Saved data entries:
..........
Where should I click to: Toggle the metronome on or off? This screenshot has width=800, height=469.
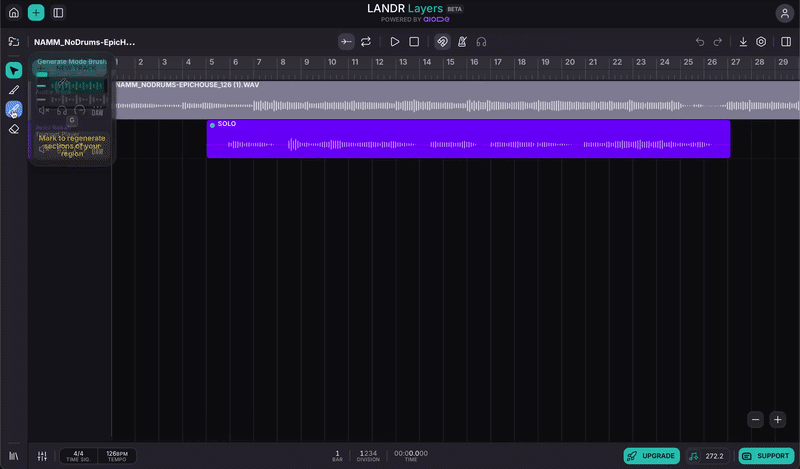coord(462,42)
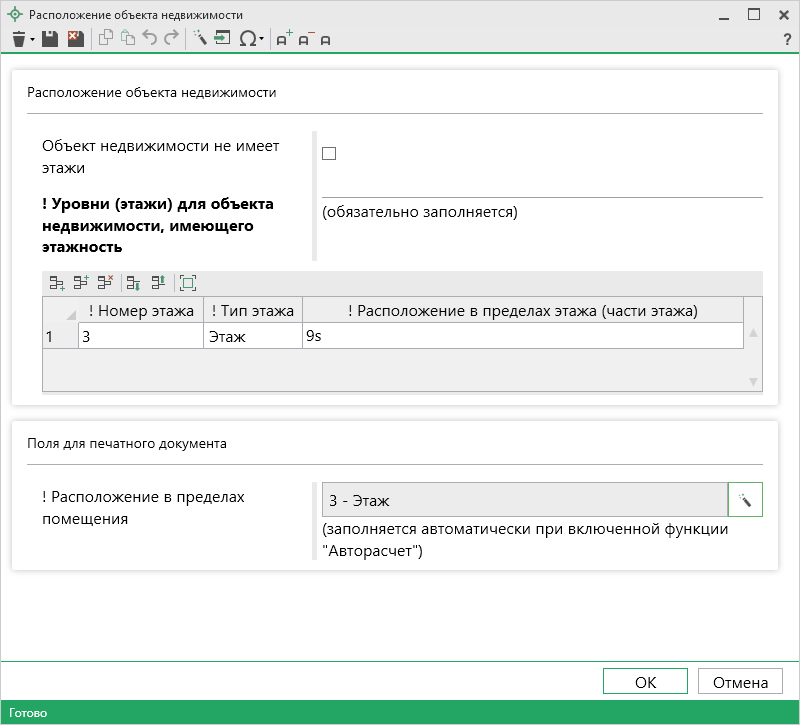Move table row down icon
800x725 pixels.
135,283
..........
Exercise requirements: The entries are to be restated word for word, and no picture should appear in the copy.

Reply:
Where should I click to: Toggle the metronome on or off? This screenshot has width=800, height=469.
coord(462,42)
Move table row down icon
800x725 pixels.
135,283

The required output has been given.